Leopard provides lots of good examples of this. When you plug in a hard drive, for example, Spotlight begins indexing the files on that drive so you can rapidly search its contents. As with Tiger, the Spotlight icon in the upper right gets a a dot notification to indicate Spotlight is busy. However, when you perform a search, the Spotlight menu now provides a progress indicator to show you how much longer the job will take, and lets you cancel the action.
Mail has a similar Mail Activity region that can be displayed to indicate what tasks are underway. This helps the user realize why things may have slowed down, and makes it easier to cope with delays or work around them by pausing intensive activities. For example, when Time Machine hits a scheduled backup time, it presents a progress indicator within System Preferences, which can be used to stop the back and automatically reschedule it for later.
Minimal Clicking, Maximally Intuitive
One fair indicator of how well designed an interface might be is how many clicks it takes to get what you wanted. New features like Stacks trim a few clicks away from finding files, and the revised Spotlight makes it easy to do everything from launching an app, to looking up a word's definition, to doing a quick calculation. And of course, it can also find your files.

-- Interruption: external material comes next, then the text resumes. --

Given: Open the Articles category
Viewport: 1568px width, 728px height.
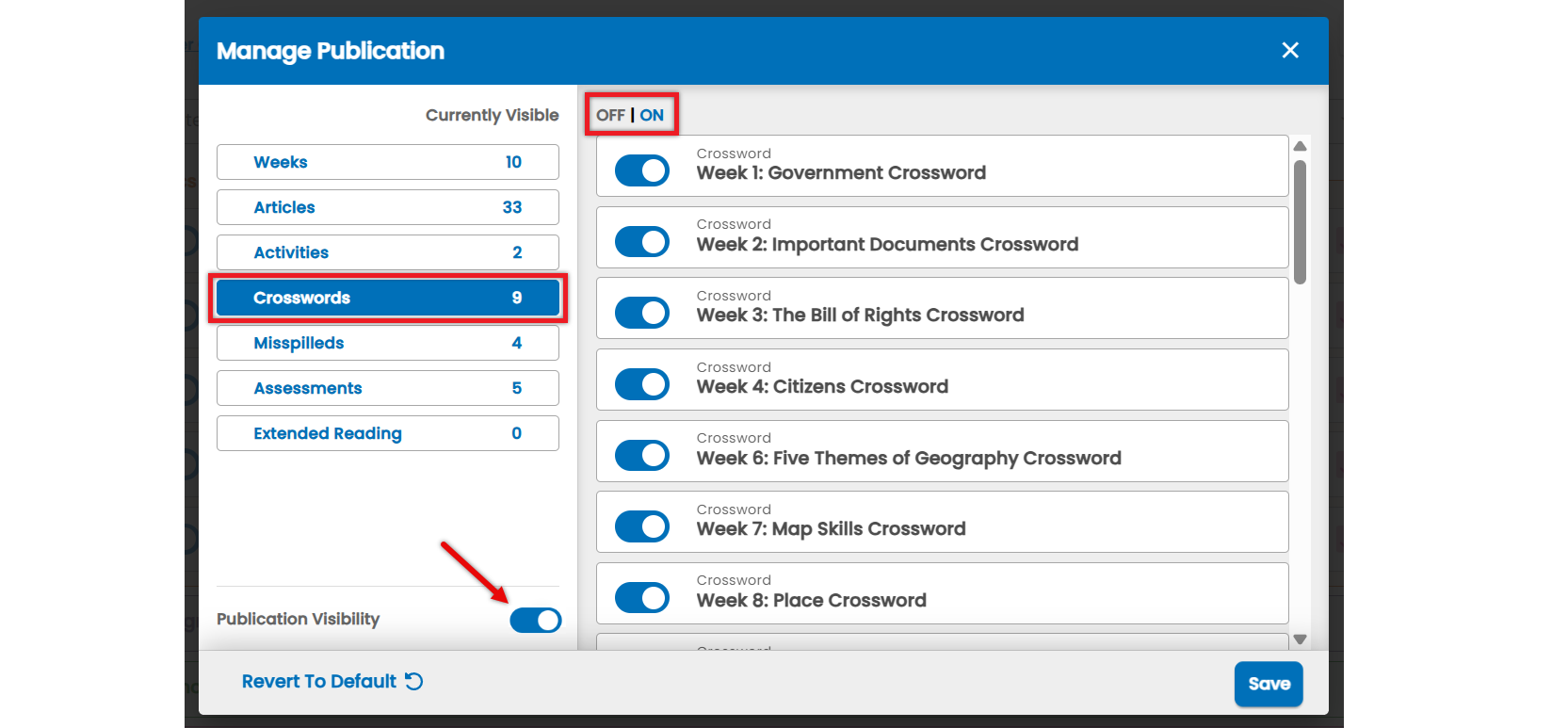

Spring-loaded Dock icons -- which pop open when you drag an icon on them and hit the spacebar -- are also a quick shortcut that strips off a few intermediary clicks when navigating. The best part of these features is that they are all completely natural, and don't require learning keystrokes to invoke complex actions; they simply make sense.
Spaces lets you just drag windows around between Spaces, as it "should." In reality of course, all of that intuitive simplicity was the result of a lot of work to make things behave naturally, because left to their own devices, all software interfaces are horrifically artificial and clumsy.
A Thoughtful Interface
Leopard has a lot of the feel of the iPhone, as one might expect of an Apple product. Recall that the reason people camped out overnight to get the iPhone wasn't because early buyers were excitable fans ready to buy anything, but because they appreciated the work Apple spends in crafting its designs, both in hardware and in the software interface.
The new system also brings together the different window styles that had cropped up, with every application now adopting the unified, clean window style pioneered by iTunes. Aside from third party hacks, there is no provision for theming the interface in Leopard; windows aren't designed to amuse, they are there to provide an elegant but utilitarian framework for your documents. Windows also increasingly get out of the way. The big thick windows of the Finder are now gone, replaced by minimal framing of file views. Safari, iCal, iChat and Address Book all reflect the same design. Contrast this with Vista, which is intentionally designed to be showy and ornamental, as advertised in Microsoft's "Wow" ad campaign.